The best answer is a vague one: our ideas, our Art – by which I mean stories, music, poetry, painting, dance, whatever we use as modes of expression – are our response to being human, to finding ourselves here and wondering at it. Art arises from what I think of as an ‘internal pressure’ : from time to time there is something ‘inside’ that we want ‘to get out there’ in the sense of giving it a public form that we and others can consider.

But we should not be misled into thinking that we have privileged or prior access to what we express; that is a version of what Wittgenstein calls the ‘private language argument’ where we suppose that we know what we mean ‘in our heads’ and then translate it into words, as if it existed in two forms, a private internal one to which we alone have access, and a public form that we give it. What Wittgenstein contends is that there is only public language, an unruly body of material that we hold in common (and master only in part), which is the only available stuff we have for verbal expression; we have to make the best of it, hence the tentative nature of all utterance and the struggle it involves.

This notion of the struggle to express is a central theme of TS Eliot’s East Coker the second of his Four Quartets.

Eliot speaks of ‘the intolerable wrestle with words and meanings’ and observes that
‘every attempt
Is a wholly new start, and a different kind of failure’
and that
‘each venture
Is a new beginning, a raid on the inarticulate
With shabby equipment always deteriorating’
Furthermore,
‘what there is to conquer
By strength and submission, has already been discovered
Once or twice, or several times, by men whom one cannot hope
To emulate’
and he concludes,
‘For us, there is only the trying. The rest is not our business.’
– which should, I think, be every writer’s (and artists’s) motto.
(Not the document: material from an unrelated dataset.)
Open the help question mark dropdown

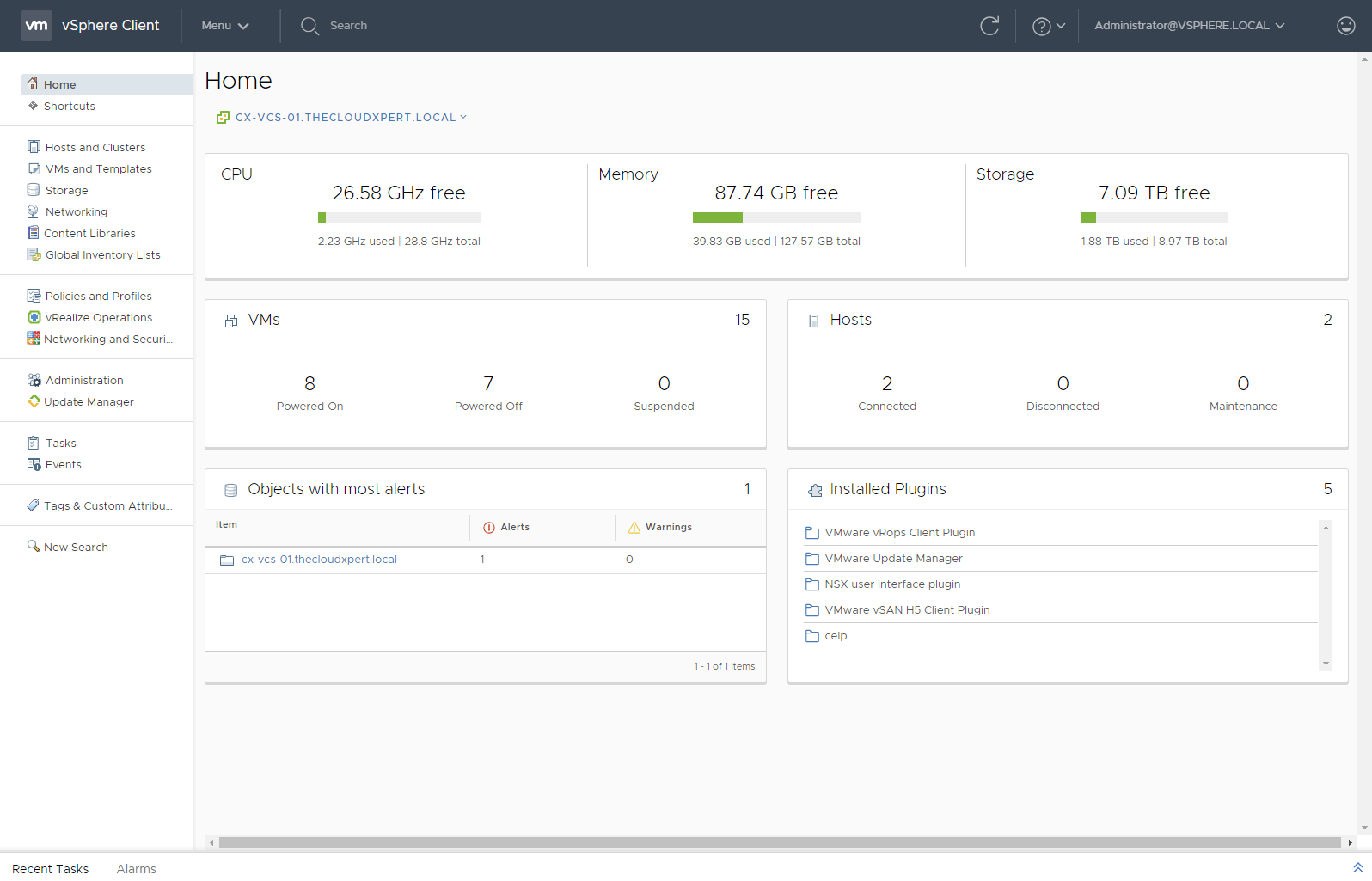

Eliot’s words connect in my mind with something I heard the estimable David Almond say recently on the radio: ‘Every time a story’s told, it’s for the first time; every time that Orpheus goes down into the Underworld, it’s the first time’. (Almond’s latest book, ‘A Song for Ella Grey’ is inspired by the Orpheus myth (the original title, I believe, was ‘Eurydice Grey’) and of course Orpheus’ descent to the underworld is a potent image of the artistic enterprise, a dangerous delving into the dark mine of the imagination – cp. the ‘Door into the Dark’ in Heaney’s poem ‘The Forge‘)

For me, this notion of the tentative nature of all writing and the perennial nature of storytelling combine to shed light on an area where there is much misunderstanding today: the idea of the sacred text.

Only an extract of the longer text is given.